» **About this exercise**
After finding "The height and width of the screenshot is (575, 766)." in a line below, print that line and the rest of the lines exactly, leaving out all pictures.

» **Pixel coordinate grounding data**

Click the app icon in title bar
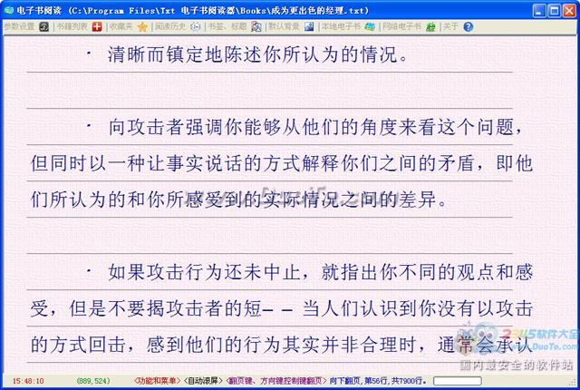The height and width of the screenshot is (390, 580). coord(9,8)
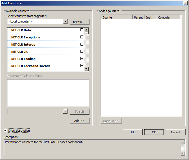Expand the .NET CLR Loading plus icon
This screenshot has height=160, width=189.
82,59
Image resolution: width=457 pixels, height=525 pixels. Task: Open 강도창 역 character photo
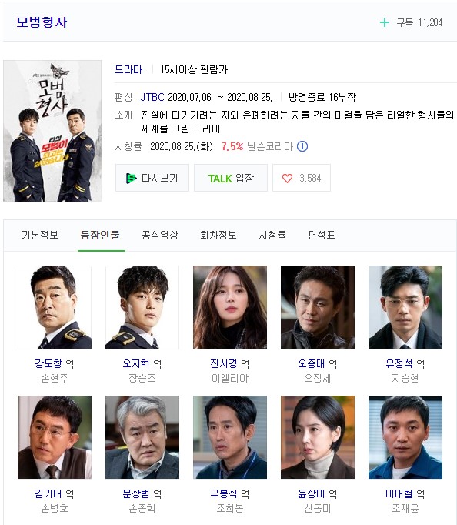point(55,307)
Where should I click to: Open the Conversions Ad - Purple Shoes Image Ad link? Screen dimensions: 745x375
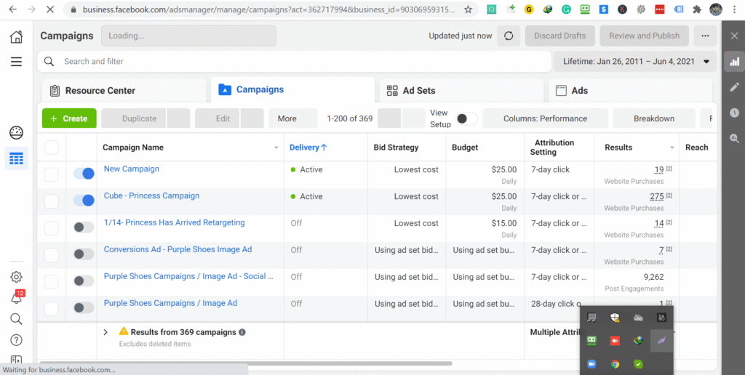click(x=178, y=249)
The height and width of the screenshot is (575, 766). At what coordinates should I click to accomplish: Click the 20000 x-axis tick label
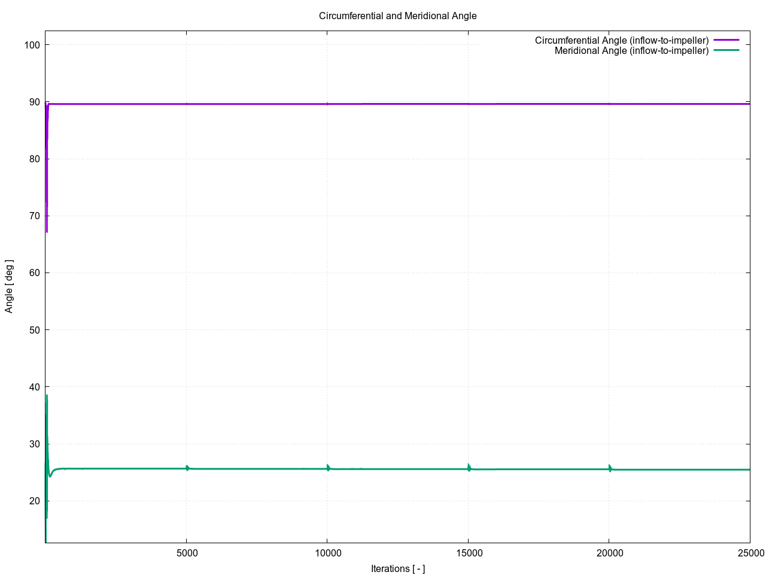coord(609,553)
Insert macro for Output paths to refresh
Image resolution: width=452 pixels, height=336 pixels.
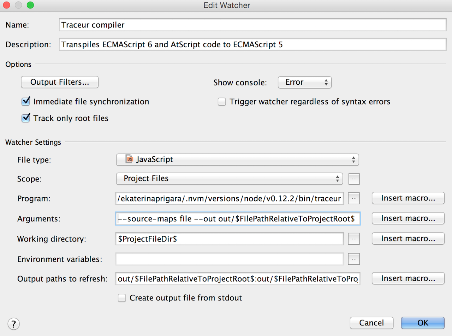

» **Output for this exercise**
The height and width of the screenshot is (575, 766). At what coordinates should I click to accomplish: Click the 20000 x-axis tick label
coord(609,553)
Insert macro for Output paths to refresh
Image resolution: width=452 pixels, height=336 pixels.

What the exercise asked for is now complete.